As publicações fazem parte de uma série de iniciativas da Associação Campo das Vertentes, dedicadas à preservação, difusão e valorização do acervo João das Neves.


João das Neves e o Acre

Natural do Rio de Janeiro e radicado em Minas Gerais, João das Neves viveu no Acre por cerca de sete anos (1986 a 1991), período decisivo em sua trajetória artística e política.

Foi nesse território de encontros e transformações que fundou o Grupo Poronga de Teatro, com o qual desenvolveu criações profundamente conectadas às temáticas ambiental e indígena, como:

  • Tributo a Chico Mendes (1988)

  • Yuraiá – o rio do nosso corpo (1992)

As peças colocaram em cena os conflitos sociopolíticos da região e a luta dos chamados povos da floresta — indígenas e seringueiros — como forma de resistência cultural.

Sua experiência acreana incluiu ainda uma intensa imersão cultural junto ao povo Huni Kuin (Kaxinawá) e a realização de cursos de teatro em Rio Branco, vivências que marcaram de forma definitiva sua escrita e seu pensamento cênico.

Em 1992, João das Neves fixou residência em Minas Gerais, levando consigo a floresta como matéria viva de sua criação.

O dramaturgo faleceu em 24 de agosto de 2018, em Lagoa Santa (MG), na residência que dividia com Titane.

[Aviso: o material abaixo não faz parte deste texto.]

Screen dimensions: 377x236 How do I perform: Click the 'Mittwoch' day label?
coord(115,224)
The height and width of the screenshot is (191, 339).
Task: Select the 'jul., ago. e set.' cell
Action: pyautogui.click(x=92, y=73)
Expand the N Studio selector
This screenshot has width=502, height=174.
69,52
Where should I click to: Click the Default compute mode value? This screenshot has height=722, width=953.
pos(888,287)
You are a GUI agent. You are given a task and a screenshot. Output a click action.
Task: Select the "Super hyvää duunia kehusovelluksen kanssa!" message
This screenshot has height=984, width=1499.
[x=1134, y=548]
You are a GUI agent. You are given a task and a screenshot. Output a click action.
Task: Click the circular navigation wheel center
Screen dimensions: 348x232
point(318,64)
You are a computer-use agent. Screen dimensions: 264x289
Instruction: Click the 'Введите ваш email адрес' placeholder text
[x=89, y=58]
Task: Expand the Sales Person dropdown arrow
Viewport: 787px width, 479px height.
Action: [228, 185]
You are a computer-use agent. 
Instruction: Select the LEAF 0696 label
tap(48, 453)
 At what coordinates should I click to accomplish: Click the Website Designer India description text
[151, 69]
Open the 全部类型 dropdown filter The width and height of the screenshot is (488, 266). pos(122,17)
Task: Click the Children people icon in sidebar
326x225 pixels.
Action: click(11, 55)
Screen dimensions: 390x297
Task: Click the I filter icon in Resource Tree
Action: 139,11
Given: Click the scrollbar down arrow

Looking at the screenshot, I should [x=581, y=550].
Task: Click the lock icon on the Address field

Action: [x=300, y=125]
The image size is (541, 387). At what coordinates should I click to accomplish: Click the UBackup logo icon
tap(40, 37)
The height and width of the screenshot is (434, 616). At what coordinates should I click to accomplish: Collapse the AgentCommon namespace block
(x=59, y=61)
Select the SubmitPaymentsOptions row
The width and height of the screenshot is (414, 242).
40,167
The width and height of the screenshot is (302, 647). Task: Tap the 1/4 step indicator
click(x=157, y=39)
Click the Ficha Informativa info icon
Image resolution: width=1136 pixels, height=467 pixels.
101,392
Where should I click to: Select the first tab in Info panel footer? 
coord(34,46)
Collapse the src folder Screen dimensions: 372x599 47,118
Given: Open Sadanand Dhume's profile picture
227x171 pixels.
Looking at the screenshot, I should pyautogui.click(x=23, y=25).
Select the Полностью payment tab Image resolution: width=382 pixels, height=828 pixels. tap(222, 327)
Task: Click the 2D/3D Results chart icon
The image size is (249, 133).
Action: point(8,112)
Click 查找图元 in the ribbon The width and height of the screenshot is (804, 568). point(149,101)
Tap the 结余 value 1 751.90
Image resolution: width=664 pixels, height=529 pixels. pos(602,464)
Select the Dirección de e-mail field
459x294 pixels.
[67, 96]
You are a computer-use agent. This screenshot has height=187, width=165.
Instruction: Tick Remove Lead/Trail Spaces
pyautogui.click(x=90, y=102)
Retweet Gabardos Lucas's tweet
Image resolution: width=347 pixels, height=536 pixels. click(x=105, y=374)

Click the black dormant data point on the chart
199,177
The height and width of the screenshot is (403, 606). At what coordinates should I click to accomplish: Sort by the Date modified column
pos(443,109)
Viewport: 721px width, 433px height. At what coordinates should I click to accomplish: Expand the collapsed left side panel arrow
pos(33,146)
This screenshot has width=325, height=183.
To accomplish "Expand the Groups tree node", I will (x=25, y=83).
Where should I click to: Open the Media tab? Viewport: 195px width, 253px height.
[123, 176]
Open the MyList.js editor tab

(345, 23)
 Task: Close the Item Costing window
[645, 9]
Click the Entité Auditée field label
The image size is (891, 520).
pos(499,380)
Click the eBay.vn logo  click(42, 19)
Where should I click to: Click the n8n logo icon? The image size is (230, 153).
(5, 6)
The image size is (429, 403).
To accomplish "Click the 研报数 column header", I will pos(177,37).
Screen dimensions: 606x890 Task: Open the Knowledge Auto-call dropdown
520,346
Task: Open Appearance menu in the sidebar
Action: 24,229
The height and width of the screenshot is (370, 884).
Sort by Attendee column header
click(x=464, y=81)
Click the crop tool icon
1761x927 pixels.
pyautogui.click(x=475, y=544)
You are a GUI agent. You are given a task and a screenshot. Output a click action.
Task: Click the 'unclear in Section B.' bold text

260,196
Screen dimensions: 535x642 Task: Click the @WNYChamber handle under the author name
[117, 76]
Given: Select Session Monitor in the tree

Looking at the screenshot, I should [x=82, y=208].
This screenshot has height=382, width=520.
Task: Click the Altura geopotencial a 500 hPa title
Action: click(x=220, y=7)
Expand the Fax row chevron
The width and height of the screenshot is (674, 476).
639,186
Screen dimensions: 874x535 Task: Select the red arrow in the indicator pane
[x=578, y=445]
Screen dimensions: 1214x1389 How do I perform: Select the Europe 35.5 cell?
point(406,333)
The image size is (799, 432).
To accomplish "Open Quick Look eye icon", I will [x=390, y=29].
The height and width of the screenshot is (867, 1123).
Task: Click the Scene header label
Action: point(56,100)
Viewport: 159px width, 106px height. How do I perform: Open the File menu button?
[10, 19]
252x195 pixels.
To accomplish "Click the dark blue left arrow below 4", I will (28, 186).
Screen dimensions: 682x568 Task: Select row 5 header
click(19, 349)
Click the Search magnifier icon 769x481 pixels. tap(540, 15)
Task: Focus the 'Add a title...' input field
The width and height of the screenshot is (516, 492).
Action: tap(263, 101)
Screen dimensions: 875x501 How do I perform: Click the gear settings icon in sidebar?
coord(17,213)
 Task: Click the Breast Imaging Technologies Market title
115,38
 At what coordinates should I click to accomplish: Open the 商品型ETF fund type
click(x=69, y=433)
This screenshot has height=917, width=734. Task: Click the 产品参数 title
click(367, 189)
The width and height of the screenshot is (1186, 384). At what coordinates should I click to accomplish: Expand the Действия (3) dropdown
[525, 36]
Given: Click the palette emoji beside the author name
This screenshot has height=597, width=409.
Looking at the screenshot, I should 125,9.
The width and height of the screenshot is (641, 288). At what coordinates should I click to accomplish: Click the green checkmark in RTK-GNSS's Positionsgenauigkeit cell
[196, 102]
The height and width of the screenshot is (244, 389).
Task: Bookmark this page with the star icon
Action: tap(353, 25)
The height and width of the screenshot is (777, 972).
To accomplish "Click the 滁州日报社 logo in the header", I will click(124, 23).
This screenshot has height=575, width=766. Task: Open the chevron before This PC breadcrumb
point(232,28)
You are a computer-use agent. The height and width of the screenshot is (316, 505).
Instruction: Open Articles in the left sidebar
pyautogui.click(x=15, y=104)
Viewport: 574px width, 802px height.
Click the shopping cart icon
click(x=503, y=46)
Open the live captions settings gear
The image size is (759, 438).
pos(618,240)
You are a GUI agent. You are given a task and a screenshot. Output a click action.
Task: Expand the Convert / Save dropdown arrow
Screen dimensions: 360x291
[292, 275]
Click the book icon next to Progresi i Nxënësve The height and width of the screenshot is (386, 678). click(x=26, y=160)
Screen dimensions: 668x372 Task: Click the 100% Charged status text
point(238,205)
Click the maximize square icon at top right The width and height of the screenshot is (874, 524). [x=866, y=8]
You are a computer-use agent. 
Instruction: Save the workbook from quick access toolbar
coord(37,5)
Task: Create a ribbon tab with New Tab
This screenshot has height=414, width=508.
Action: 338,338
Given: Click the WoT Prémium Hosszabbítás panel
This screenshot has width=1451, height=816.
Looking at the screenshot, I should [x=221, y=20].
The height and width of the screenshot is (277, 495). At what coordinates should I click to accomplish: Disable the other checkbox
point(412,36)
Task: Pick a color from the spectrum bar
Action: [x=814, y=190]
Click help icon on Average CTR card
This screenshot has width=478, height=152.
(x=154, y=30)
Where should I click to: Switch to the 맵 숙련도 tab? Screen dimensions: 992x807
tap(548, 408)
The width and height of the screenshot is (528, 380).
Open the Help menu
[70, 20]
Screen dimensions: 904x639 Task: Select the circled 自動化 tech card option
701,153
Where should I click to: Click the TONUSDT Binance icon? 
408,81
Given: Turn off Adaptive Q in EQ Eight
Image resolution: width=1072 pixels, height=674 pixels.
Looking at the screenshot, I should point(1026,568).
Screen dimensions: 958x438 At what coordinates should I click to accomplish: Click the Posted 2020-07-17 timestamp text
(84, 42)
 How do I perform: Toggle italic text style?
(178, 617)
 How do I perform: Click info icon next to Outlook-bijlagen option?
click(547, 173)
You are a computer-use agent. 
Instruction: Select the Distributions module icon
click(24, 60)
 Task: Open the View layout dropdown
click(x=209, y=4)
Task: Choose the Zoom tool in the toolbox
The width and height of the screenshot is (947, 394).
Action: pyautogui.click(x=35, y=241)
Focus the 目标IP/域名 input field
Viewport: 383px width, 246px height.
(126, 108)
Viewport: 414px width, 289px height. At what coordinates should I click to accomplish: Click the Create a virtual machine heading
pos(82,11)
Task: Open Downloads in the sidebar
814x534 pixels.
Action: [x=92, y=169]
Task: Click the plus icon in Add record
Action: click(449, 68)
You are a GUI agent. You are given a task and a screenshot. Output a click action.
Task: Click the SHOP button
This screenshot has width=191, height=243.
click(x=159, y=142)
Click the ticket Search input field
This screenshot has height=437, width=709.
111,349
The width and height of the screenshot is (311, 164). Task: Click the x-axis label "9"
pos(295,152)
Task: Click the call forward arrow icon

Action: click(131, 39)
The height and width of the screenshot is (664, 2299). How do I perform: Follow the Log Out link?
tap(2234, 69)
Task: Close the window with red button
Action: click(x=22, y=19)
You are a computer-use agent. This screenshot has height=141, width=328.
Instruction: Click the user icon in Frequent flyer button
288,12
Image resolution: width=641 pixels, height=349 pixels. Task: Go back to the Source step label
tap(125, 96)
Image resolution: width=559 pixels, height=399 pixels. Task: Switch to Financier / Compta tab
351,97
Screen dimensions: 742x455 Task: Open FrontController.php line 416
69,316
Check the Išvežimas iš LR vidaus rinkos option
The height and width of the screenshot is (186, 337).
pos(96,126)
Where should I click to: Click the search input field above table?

Seu legado, no entanto, segue vivo e pulsante no teatro brasileiro.


João das Neves e o Grupo dos Dez

O lançamento de “O Encenador e a Floresta” também ocorre no contexto do projeto “Grupo dos Dez – 15 anos de Teatro Negro”, que conta com apresentação do Ministério da Cultura e Petrobras.

O grupo inicia sua turnê nacional por Rio Branco, entre os dias 29 de janeiro e 1º de fevereiro, e realiza uma homenagem aos 90 anos de nascimento de João das Neves, celebrado em 31 de janeiro de 1934.

João acompanhou ativamente o processo de criação e consolidação do grupo: dirigiu espetáculos, orientou ensaios, partilhou processos e contribuiu diretamente para o fortalecimento da linguagem cênica da companhia.

Entre os trabalhos realizados junto ao grupo, destaca-se o espetáculo “Madame Satã”, dirigido em parceria com Rodrigo Jerônimo, em 2015, quando João já tinha 80 anos. A peça — único espetáculo seu ainda em cartaz — reafirma a vitalidade criadora que marcou sua trajetória.